Records from a collection:
+-------+

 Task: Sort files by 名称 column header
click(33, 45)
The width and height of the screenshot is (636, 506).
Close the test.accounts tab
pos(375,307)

+-------+

**REQUIRED ACTION:** Retype the data in full, precisely as given.

**EXERCISE RESULT:**
 Task: Sort files by 名称 column header
click(33, 45)
The width and height of the screenshot is (636, 506).
Close the test.accounts tab
pos(375,307)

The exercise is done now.